The first is personal agency and control. People want to know that they can control the end uses of their DNA data. This principle puts the burden on database owners to obtain additional permissions when they want to reuse or share data. It also means designing databases so each entry has an expiration date and can be selectively removed. Technologies exist to support this principle, and some organizations are using them.

The second is equal treatment of all organizations. The same rules should apply regardless of an organization’s sector (e.g., for-profit, nonprofit, government); industry (health care, technology, consumer/lifestyle and so on); or size. Such distinctions make little sense in an era when data are routinely moved, shared and reused across organizations, sectors and industries—often without the full understanding of the people included in the data.

How can these principles be integrated with existing law and regulation? One approach would be to treat genetic sequence data as personal health information under HIPAA. This is consistent with the current understanding that genetic data can neither be truly de-identified nor completely stripped of sensitive informational content. Organizational policies for data access and cybersecurity can then follow health sector guidelines at a minimum.
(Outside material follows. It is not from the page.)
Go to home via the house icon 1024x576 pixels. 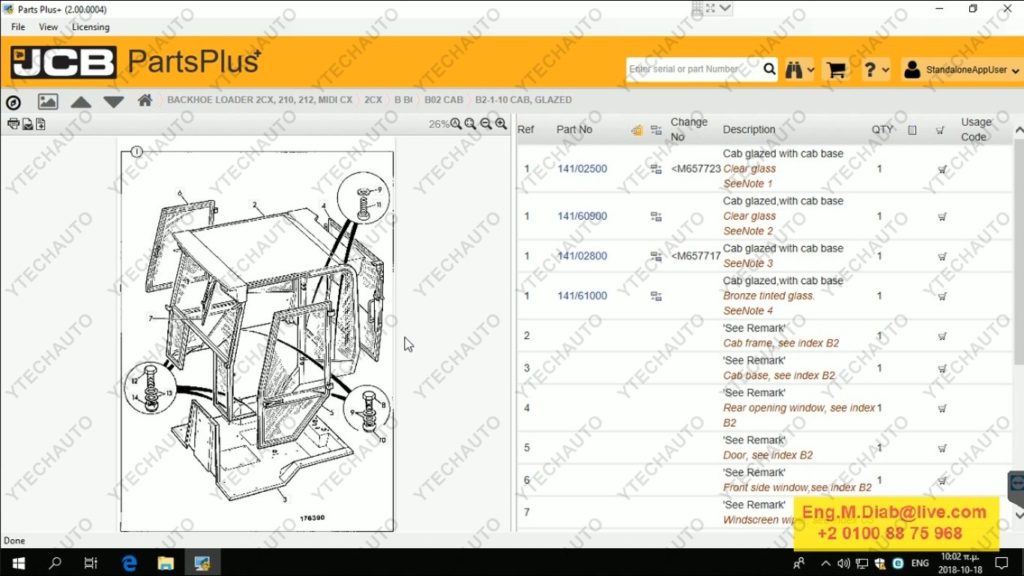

Naturally, when biomedical researchers think about rules for genetic information databases, they want to avoid excessive limits on using the data. After all, such limits may slow scientific progress and reduce the societal benefits of the databases. But as suggested by the recent consumer genetics slowdown, without appropriate rules in place, the public may become wary of participating. Thus, it is imperative to consider public opinion of genetic data collection, the safeguarding of the data, and the use of DNA databases.

Our research suggests our proposed principles for genetic database governance will help preserve the public’s willingness to contribute their genetic information—which may be our only hope of defeating the coronavirus.

The authors are co-principal investigators on a grant by the Robert Wood Johnson Foundation to research the governance of genetic testing as part of corporate wellness programs. Their article “Evolving public views on the value of one’s DNA and expectations for genomic database governance: Results from a national survey,” co-authored with Allison Gaddis and Jennifer McCormick, was published by PLOS ONE.